Please count how many lines of the data include the word "question". Give only that number in reply.
---------- Records provided ----------
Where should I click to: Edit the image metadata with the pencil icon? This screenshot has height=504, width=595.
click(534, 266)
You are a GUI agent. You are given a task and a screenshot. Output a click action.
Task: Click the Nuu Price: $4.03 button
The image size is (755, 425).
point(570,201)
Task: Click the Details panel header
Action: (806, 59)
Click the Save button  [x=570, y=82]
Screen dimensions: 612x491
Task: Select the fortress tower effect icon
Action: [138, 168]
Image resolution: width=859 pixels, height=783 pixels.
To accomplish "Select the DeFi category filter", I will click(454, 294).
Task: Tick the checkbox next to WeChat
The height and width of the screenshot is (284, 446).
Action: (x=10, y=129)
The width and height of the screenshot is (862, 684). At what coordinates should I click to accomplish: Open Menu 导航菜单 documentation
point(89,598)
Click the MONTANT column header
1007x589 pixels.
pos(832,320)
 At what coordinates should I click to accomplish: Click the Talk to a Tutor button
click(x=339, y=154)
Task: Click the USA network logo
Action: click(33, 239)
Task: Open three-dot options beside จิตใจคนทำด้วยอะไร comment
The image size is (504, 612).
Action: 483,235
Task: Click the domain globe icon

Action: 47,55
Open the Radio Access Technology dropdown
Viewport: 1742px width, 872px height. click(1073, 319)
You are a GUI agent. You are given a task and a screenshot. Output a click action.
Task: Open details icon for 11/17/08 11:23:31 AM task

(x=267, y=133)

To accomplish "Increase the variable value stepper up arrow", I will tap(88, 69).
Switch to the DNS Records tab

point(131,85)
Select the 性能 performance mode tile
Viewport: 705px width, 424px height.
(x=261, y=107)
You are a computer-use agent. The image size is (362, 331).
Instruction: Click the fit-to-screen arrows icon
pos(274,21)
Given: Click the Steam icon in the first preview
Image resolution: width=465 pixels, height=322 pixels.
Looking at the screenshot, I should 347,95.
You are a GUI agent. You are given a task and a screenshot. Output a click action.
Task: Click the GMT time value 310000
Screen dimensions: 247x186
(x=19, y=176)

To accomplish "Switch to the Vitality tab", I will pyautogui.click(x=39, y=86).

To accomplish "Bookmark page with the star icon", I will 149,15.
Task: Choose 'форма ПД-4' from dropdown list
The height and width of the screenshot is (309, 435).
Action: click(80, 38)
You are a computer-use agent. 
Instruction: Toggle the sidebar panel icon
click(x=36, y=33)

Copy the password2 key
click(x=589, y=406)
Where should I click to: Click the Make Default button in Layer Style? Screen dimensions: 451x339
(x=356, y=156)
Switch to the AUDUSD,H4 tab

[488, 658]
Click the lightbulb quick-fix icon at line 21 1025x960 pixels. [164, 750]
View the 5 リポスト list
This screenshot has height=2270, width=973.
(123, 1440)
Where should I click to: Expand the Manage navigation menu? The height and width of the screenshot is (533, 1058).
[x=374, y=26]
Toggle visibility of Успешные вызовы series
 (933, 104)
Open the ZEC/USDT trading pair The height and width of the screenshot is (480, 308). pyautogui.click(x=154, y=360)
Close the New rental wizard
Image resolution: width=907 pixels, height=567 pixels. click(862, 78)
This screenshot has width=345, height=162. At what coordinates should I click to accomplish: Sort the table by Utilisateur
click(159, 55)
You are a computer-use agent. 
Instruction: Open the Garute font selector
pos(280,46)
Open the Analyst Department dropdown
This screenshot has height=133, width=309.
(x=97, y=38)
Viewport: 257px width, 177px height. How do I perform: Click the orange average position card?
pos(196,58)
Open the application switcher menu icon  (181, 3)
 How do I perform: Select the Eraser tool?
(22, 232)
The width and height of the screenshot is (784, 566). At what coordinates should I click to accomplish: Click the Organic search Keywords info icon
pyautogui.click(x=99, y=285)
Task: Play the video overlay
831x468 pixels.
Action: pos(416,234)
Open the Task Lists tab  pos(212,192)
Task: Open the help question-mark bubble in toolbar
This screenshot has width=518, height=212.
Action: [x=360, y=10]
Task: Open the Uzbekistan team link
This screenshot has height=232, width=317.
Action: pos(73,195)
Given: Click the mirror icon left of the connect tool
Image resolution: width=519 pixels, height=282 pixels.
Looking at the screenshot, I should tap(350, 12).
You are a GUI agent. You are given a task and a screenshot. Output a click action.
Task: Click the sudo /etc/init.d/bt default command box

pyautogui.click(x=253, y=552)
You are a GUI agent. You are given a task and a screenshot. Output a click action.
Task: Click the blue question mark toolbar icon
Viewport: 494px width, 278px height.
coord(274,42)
----------
## Answer to the problem
2